Task statement ::
From the entries that follow, list every line in which the string "sidebar" appears.

Available data ::
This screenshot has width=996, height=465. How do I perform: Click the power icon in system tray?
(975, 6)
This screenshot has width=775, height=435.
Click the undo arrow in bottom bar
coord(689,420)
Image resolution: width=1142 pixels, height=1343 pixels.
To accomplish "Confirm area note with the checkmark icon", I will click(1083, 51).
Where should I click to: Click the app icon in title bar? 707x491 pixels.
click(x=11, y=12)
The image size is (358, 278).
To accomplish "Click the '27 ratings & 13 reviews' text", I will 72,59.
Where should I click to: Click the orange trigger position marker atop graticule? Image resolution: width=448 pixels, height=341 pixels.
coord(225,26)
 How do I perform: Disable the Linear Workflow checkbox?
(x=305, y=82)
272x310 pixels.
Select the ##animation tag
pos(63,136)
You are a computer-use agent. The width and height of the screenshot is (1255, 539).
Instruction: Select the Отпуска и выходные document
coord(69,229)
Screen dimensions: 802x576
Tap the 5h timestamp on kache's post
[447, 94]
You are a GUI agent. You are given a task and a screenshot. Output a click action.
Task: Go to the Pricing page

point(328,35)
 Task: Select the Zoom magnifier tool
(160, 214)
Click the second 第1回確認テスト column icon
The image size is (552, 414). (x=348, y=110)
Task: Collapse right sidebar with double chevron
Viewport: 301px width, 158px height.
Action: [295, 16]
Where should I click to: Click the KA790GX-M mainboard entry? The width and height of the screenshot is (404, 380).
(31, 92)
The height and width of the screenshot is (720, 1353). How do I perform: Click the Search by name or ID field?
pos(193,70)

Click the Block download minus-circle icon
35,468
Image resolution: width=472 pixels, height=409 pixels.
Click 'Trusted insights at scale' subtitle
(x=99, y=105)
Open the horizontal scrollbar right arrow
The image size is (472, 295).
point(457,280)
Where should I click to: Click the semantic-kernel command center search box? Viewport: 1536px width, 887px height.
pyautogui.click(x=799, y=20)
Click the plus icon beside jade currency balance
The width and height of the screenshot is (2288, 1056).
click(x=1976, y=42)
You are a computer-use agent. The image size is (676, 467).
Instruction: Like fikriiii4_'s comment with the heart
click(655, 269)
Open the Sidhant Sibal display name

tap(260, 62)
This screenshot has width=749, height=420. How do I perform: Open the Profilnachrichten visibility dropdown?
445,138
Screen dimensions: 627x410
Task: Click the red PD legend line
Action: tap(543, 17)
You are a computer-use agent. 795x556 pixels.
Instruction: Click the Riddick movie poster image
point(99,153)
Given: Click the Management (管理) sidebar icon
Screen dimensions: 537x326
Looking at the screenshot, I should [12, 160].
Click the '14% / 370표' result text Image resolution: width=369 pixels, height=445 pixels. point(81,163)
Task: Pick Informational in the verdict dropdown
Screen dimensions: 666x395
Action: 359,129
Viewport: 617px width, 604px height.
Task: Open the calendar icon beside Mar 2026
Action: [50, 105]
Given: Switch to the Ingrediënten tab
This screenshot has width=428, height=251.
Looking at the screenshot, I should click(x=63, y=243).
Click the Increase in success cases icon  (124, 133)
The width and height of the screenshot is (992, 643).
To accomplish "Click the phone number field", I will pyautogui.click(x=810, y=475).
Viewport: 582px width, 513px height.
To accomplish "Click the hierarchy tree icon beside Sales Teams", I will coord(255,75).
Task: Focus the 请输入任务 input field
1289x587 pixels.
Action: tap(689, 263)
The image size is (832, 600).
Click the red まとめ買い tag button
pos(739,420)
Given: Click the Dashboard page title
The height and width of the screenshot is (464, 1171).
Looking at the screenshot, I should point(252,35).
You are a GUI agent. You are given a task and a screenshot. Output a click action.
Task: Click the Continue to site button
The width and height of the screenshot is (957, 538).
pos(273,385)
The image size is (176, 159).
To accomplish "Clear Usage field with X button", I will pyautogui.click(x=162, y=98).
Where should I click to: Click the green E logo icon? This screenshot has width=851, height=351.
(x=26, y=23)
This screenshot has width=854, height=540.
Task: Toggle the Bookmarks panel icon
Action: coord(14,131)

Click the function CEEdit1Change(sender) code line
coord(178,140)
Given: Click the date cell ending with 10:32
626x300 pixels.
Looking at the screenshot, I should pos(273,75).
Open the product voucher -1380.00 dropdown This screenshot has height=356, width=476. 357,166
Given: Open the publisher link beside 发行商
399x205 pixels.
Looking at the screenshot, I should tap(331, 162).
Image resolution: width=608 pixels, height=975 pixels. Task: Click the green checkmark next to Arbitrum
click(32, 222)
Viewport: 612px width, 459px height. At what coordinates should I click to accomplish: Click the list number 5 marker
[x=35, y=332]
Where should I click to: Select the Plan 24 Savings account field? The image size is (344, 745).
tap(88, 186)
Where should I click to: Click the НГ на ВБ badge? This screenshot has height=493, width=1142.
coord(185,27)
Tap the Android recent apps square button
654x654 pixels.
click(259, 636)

Answer to the exercise ::
Task: Collapse right sidebar with double chevron
Given: Click the Management (管理) sidebar icon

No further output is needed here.